En 1977, une jeune comtesse française du nom de Marina de Brantes, parente du Président français, avait ouvert un minuscule restaurant dans les 60èmes rues Est. Elle l’avait appelé Le Coup de Fusil, ce qui, en français argotique, signifie hold-up (sic), et cela avait été le premier restaurant à New York et en Amérique à servir uniquement de la cuisine nouvelle. Non seulement elle offrait un nouveau style à suivre, mais proposait en plus ce concept nouveau d’entasser à l’étage, au dessus du restaurant, un cours de cuisine et un service traiteur. Comme si ce n’était pas suffisant, elle avait lancé son propre programme de télévision sur un nouveau média embryonnaire, le câble. Dans le climat effervescent de la restauration d’alors de telles idées avaient mis instantanément le feu aux poudres, comme par combustion spontanée, et l’avaient propagé au loin.

Si je rapporte ce fait, ce n’est pas parce que c’est une Française qui a été à l’origine de cet embrasement, mais, surtout, pour la capacité d’une ville comme New York à accepter les idées les plus folles, mais aussi ce concept, qui nous paraît très actuel sans doute, d’une offre « globale ».

Deux pages plus loin, les Batterberry évoquent une manifestation dont ils ont été les initiateurs, organisée pour le premier anniversaire de leur revue et qui pourrait bien être le premier festival gastronomique digne de ce nom, du moins au sens où on l’entend aujourd’hui, c’est à dire centré sur les chefs. La manifestation, appelée, in French, La Jeune Gastronomie — coucou Omnivore? —, réunissait tout à la fois des chefs américains, français et italiens.

Un second jalon fut posé en 1979, lors d’une manifestation sur trois jours organisée pour le premier anniversaire de Food & Wine, dont nous étions les fondateurs, qui se tenait à la Warner Leroy’s Tavern sur le Green de Central Park. Une série de déjeuners et de dîners intitulée La Jeune Gastronomie, annoncée par les agences de presse tant nationales qu’internationales comme étant le premier événement gastronomique au monde à présenter sur le même pied des chefs américains, en l’occurence Alice Waters, mère de la « cuisine californienne », et Paul Prudhomme, grand-père de la cuisine cajun contemporaine, et des stars reconnues des nouvelles cuisines de France et d’Italie. Que beaucoup de journalistes spécialisés aient trouvé les menus américains aussi novateurs et bien réalisés, voire davantage, que ceux du Vieux Continent fut rapporté avec le même degré d’incrédulité que celui manifesté par le monde du vin en France quand, dans une dégustation à l’aveugle à Paris, en 1976, un cabernet sauvignon de Californie était arrivé premier devant des bouteilles majoritairement françaises.

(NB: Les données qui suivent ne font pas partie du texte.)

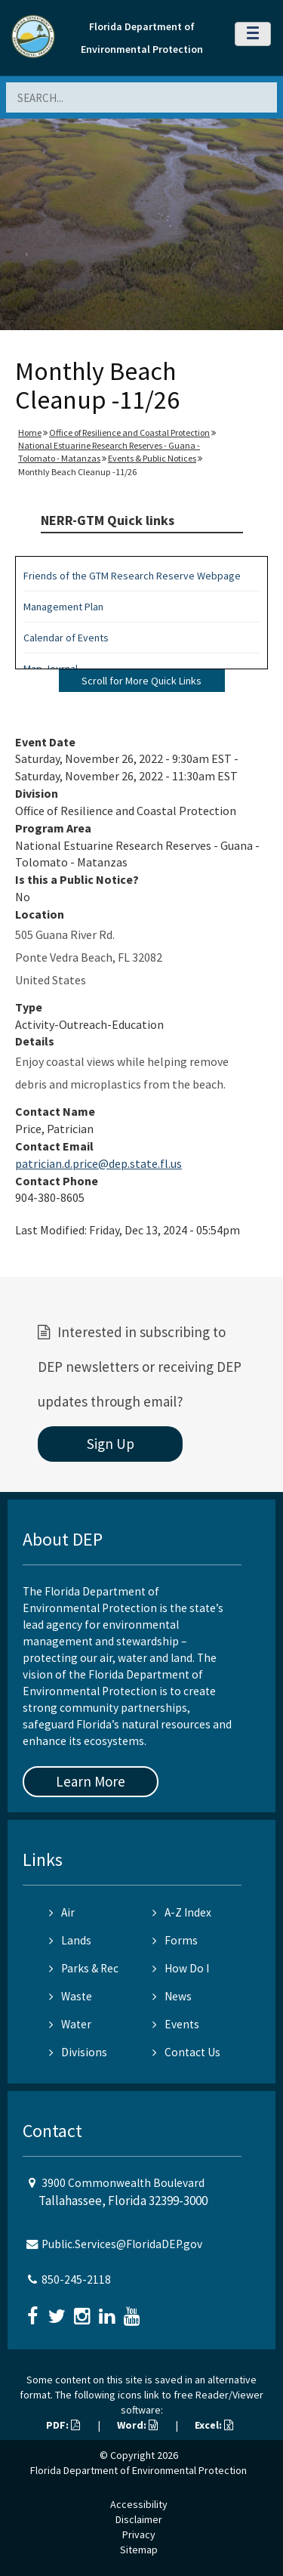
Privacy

Bien sûr, ce n’est pas exactement un festival comme il se passe aujourd’hui, mais ce qui est intéressant, c’est que la « compétition » ait été internationale (quelques années auparavant elle aurait eu de grandes chances de se passer entre Français seulement) et que, désormais, les chefs, et non plus les établissements, aient été mis en avant.

La prochaine fois, on parlera (peut-être) des années 50.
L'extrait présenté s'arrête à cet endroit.